What is being asked:
Repeat the whole of the data, keeping every detail the same.

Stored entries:
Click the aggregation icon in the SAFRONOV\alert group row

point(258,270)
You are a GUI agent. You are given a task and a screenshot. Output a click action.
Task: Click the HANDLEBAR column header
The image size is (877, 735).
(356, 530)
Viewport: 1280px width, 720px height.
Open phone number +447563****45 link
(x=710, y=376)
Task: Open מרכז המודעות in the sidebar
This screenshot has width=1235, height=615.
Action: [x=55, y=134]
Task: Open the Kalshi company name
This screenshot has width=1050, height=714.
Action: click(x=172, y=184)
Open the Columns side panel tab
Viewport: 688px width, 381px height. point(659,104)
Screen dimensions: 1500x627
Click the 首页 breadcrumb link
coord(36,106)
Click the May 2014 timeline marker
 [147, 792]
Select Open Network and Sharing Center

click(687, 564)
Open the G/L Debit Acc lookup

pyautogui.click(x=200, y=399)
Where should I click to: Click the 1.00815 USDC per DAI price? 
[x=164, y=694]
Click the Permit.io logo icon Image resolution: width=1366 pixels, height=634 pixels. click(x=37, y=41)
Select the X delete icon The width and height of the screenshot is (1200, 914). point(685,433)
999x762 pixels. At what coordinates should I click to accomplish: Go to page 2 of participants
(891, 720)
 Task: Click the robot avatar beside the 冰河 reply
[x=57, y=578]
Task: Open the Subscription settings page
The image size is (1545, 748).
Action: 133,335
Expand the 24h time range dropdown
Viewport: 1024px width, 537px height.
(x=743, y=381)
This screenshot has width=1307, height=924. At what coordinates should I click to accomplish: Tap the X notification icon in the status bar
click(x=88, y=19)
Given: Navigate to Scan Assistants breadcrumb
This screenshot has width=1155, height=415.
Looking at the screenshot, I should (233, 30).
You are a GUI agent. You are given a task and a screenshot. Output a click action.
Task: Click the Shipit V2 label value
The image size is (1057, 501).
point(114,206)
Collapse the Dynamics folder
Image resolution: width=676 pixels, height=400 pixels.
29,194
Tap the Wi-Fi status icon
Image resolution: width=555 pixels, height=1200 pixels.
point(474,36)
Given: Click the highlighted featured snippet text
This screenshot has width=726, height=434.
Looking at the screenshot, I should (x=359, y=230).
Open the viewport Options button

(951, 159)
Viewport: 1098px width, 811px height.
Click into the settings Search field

Output of the task:
Click the aggregation icon in the SAFRONOV\alert group row

point(258,270)
You are a GUI agent. You are given a task and a screenshot. Output a click action.
Task: Click the HANDLEBAR column header
The image size is (877, 735).
(356, 530)
Viewport: 1280px width, 720px height.
Open phone number +447563****45 link
(x=710, y=376)
Task: Open מרכז המודעות in the sidebar
This screenshot has width=1235, height=615.
Action: [x=55, y=134]
Task: Open the Kalshi company name
This screenshot has width=1050, height=714.
Action: click(x=172, y=184)
Open the Columns side panel tab
Viewport: 688px width, 381px height. point(659,104)
Screen dimensions: 1500x627
Click the 首页 breadcrumb link
coord(36,106)
Click the May 2014 timeline marker
 [147, 792]
Select Open Network and Sharing Center

click(687, 564)
Open the G/L Debit Acc lookup

pyautogui.click(x=200, y=399)
Where should I click to: Click the 1.00815 USDC per DAI price? 
[x=164, y=694]
Click the Permit.io logo icon Image resolution: width=1366 pixels, height=634 pixels. click(x=37, y=41)
Select the X delete icon The width and height of the screenshot is (1200, 914). point(685,433)
999x762 pixels. At what coordinates should I click to accomplish: Go to page 2 of participants
(891, 720)
 Task: Click the robot avatar beside the 冰河 reply
[x=57, y=578]
Task: Open the Subscription settings page
The image size is (1545, 748).
Action: 133,335
Expand the 24h time range dropdown
Viewport: 1024px width, 537px height.
(x=743, y=381)
This screenshot has width=1307, height=924. At what coordinates should I click to accomplish: Tap the X notification icon in the status bar
click(x=88, y=19)
Given: Navigate to Scan Assistants breadcrumb
This screenshot has width=1155, height=415.
Looking at the screenshot, I should (233, 30).
You are a GUI agent. You are given a task and a screenshot. Output a click action.
Task: Click the Shipit V2 label value
The image size is (1057, 501).
point(114,206)
Collapse the Dynamics folder
Image resolution: width=676 pixels, height=400 pixels.
29,194
Tap the Wi-Fi status icon
Image resolution: width=555 pixels, height=1200 pixels.
point(474,36)
Given: Click the highlighted featured snippet text
This screenshot has width=726, height=434.
Looking at the screenshot, I should (x=359, y=230).
Open the viewport Options button

(951, 159)
Viewport: 1098px width, 811px height.
Click into the settings Search field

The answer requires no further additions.